> [Set exercise]: Display each line of the material below that includes the string "screenshot".

⁂

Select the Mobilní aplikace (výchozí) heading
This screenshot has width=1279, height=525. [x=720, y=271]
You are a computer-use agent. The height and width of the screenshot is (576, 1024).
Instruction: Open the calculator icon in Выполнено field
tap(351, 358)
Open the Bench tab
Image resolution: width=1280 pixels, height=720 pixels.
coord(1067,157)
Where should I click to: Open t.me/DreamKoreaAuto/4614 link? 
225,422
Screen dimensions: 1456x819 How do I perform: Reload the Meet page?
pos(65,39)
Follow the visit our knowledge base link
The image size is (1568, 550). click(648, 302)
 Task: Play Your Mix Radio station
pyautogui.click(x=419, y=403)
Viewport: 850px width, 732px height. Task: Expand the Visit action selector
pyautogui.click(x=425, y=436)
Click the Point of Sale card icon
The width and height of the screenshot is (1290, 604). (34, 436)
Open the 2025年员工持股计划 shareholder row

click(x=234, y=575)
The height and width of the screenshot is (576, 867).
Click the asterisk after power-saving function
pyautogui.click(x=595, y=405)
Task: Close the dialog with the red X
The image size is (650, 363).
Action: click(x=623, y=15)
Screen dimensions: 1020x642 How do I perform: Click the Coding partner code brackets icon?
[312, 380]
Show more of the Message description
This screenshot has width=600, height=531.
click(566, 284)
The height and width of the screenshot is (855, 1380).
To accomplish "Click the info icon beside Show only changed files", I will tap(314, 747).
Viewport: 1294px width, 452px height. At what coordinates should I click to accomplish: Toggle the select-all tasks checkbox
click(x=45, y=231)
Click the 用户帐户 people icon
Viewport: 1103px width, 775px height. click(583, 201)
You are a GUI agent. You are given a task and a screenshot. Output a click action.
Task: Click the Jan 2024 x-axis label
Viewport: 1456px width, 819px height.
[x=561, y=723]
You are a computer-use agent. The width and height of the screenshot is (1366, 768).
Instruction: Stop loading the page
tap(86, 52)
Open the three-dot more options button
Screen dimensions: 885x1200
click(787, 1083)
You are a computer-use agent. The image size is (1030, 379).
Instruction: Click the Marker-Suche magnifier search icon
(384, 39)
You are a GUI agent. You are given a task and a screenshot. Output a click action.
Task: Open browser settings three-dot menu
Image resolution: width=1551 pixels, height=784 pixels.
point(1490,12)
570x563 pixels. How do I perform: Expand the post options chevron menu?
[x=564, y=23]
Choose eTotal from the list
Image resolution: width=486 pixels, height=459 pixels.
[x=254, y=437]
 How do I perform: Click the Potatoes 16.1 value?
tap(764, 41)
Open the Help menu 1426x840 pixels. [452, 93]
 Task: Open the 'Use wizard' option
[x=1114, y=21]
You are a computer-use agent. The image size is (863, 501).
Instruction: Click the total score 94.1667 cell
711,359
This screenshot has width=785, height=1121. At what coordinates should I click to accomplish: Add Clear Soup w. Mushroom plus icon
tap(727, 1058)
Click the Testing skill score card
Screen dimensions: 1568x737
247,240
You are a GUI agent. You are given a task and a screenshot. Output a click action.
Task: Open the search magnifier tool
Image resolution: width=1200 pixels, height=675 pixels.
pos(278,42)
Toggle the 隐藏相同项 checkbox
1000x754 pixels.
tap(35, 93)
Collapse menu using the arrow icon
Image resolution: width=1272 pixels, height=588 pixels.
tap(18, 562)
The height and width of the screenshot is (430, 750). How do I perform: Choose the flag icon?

⁂

> [Exercise output]:
This screenshot has width=1279, height=525. [x=720, y=271]
You are a computer-use agent. The height and width of the screenshot is (576, 1024).
The width and height of the screenshot is (1290, 604). (34, 436)
The height and width of the screenshot is (576, 867).
This screenshot has width=600, height=531.
The height and width of the screenshot is (855, 1380).
You are a GUI agent. You are given a task and a screenshot. Output a click action.
You are a computer-use agent. The width and height of the screenshot is (1366, 768).
You are a GUI agent. You are given a task and a screenshot. Output a click action.
This screenshot has width=785, height=1121. At what coordinates should I click to accomplish: Add Clear Soup w. Mushroom plus icon
You are a GUI agent. You are given a task and a screenshot. Output a click action.
The height and width of the screenshot is (430, 750). How do I perform: Choose the flag icon?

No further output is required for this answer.